▶ **Что нужно сделать**
Повторите без изменений отрывок из текста о «Ночном кошмаре», начиная со слов «В любом случае» и заканчивая словами «беспокойство, захватившее воображение.».

▶ **Текст для чтения**
-----

В любом случае европейский успех «Ночного кошмара» свидетельствует о том, что его историческое значение выходит за пределы непосредственных мотиваций художника. Он созвучен одному из знаменитых «капричос» Гойи (который тоже был художником Просвещения[1351]) «Сон разума рождает чудовищ» (1796–1798); оба произведения показывают, что просветительский рационализм, безусловно, сохранял свою теневую сторону и что научные репрезентации тела могли, в силу провоцируемых ими сопротивлений, порождать новые образы, в которых проявлялось беспокойство, захватившее воображение.

-----

▶ **Выдержки из строк**
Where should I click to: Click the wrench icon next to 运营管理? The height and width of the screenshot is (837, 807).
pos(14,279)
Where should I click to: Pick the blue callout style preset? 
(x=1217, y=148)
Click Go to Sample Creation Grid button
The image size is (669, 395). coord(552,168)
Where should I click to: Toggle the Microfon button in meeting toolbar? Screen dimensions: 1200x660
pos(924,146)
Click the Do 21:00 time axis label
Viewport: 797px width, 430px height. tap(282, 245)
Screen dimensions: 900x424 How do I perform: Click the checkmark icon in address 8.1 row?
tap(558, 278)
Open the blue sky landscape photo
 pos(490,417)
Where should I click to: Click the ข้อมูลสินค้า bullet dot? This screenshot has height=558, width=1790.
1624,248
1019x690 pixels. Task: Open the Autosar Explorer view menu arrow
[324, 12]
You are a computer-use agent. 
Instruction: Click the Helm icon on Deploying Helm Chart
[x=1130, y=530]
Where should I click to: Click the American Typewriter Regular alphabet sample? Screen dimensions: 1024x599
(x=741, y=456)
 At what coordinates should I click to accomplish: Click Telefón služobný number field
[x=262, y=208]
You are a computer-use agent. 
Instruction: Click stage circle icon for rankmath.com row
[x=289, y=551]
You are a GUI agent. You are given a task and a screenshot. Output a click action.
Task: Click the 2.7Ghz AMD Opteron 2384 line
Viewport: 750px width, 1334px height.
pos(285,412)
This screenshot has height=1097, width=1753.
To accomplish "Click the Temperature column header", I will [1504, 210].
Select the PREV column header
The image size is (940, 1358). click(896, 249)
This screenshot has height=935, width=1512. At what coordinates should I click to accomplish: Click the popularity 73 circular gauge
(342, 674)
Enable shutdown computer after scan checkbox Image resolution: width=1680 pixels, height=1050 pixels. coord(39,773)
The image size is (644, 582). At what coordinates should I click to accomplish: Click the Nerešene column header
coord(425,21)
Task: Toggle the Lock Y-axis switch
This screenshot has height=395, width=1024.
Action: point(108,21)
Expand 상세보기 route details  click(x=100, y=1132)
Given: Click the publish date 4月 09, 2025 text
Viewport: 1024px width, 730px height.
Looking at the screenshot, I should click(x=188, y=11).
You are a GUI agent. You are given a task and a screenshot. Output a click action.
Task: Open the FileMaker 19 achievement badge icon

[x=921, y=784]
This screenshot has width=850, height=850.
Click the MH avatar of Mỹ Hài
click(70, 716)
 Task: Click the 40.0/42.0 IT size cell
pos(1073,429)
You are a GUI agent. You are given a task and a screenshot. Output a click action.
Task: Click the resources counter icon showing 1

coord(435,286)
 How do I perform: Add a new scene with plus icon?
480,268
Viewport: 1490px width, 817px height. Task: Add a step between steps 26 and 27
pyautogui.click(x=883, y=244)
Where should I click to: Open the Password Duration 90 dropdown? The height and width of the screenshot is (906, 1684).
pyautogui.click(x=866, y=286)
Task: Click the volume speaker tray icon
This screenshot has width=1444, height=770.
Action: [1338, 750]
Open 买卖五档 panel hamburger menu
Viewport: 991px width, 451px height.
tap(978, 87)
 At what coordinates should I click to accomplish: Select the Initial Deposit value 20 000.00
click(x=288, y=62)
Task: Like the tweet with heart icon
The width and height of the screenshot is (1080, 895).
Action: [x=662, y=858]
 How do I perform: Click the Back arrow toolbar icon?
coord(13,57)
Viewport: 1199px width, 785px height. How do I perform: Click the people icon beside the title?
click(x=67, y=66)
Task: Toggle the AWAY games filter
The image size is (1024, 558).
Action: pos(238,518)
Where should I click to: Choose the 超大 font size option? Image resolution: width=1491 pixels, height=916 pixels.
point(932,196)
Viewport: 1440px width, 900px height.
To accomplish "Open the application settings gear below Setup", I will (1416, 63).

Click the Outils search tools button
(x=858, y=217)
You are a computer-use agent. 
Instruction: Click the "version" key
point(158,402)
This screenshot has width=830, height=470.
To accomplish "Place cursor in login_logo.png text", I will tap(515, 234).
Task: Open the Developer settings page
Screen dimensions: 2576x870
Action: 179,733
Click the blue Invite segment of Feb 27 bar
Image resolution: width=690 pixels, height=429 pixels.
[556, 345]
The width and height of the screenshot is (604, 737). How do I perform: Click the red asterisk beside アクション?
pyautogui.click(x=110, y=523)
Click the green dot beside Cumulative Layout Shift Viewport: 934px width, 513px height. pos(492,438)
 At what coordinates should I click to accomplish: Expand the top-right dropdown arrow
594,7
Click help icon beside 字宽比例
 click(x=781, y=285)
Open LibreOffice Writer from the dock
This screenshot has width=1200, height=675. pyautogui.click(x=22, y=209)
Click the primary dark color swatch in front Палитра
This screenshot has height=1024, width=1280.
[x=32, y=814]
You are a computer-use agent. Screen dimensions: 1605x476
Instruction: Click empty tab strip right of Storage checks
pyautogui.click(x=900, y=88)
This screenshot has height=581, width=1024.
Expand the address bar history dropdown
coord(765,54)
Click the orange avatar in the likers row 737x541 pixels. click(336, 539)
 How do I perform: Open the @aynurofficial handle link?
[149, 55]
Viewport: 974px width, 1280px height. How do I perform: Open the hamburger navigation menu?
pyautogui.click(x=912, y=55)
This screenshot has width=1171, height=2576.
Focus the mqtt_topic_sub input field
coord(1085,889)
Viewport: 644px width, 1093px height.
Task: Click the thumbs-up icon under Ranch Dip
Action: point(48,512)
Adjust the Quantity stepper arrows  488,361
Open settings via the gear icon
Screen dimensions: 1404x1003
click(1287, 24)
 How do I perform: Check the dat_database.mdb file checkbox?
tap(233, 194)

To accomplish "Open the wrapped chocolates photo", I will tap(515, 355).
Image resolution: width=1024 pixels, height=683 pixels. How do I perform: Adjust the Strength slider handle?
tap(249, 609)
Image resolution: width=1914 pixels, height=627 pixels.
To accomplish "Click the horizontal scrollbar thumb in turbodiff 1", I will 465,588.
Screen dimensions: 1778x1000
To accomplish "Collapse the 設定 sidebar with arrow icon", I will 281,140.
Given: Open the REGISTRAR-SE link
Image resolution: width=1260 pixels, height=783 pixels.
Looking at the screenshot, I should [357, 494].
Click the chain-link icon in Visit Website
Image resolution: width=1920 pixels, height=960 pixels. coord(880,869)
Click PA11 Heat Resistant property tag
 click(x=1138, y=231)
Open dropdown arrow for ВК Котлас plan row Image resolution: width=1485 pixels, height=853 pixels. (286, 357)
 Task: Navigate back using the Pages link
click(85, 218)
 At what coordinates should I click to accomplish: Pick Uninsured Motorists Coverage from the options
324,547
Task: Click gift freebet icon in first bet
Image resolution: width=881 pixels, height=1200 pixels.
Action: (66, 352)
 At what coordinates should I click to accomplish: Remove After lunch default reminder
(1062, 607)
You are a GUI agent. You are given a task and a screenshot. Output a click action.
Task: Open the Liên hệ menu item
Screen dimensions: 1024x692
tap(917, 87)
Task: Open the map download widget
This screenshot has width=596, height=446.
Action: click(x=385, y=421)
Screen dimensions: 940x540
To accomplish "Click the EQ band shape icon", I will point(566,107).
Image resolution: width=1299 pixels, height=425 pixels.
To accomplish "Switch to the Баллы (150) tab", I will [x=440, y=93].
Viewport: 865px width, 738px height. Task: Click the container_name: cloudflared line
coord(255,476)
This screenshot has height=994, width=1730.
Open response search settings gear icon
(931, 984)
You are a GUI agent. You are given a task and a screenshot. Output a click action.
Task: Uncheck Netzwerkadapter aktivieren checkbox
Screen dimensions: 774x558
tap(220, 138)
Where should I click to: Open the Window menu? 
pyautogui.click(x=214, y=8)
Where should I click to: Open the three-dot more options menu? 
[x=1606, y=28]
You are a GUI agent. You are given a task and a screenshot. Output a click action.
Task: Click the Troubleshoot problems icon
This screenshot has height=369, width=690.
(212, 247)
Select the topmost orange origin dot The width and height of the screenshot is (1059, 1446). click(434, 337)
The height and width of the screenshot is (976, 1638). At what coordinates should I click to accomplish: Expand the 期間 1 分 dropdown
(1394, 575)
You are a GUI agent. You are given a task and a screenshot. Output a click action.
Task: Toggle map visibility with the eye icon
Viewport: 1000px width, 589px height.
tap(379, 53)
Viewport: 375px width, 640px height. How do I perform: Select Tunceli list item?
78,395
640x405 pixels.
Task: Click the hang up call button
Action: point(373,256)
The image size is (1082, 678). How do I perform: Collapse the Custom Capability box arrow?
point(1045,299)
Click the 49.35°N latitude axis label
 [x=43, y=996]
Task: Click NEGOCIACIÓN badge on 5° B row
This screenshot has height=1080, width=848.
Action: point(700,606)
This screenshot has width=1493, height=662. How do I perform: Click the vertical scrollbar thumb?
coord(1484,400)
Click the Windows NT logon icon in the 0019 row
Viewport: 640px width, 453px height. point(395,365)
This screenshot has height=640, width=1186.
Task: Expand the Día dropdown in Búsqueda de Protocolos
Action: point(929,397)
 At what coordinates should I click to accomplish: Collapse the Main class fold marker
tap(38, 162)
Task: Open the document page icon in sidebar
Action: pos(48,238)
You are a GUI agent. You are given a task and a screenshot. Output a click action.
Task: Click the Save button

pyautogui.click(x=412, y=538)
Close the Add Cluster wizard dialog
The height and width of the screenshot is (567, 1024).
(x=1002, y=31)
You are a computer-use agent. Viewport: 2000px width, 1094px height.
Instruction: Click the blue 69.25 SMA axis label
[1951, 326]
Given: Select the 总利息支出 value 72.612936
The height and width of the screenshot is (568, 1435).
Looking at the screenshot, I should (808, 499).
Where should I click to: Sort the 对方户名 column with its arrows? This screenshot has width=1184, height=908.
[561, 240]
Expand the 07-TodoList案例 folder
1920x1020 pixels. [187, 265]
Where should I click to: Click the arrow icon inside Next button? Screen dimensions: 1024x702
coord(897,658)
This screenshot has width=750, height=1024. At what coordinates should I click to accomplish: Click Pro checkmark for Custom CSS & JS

-----

▶ **Ответ на задание**
В любом случае европейский успех «Ночного кошмара» свидетельствует о том, что его историческое значение выходит за пределы непосредственных мотиваций художника. Он созвучен одному из знаменитых «капричос» Гойи (который тоже был художником Просвещения[1351]) «Сон разума рождает чудовищ» (1796–1798); оба произведения показывают, что просветительский рационализм, безусловно, сохранял свою теневую сторону и что научные репрезентации тела могли, в силу провоцируемых ими сопротивлений, порождать новые образы, в которых проявлялось беспокойство, захватившее воображение.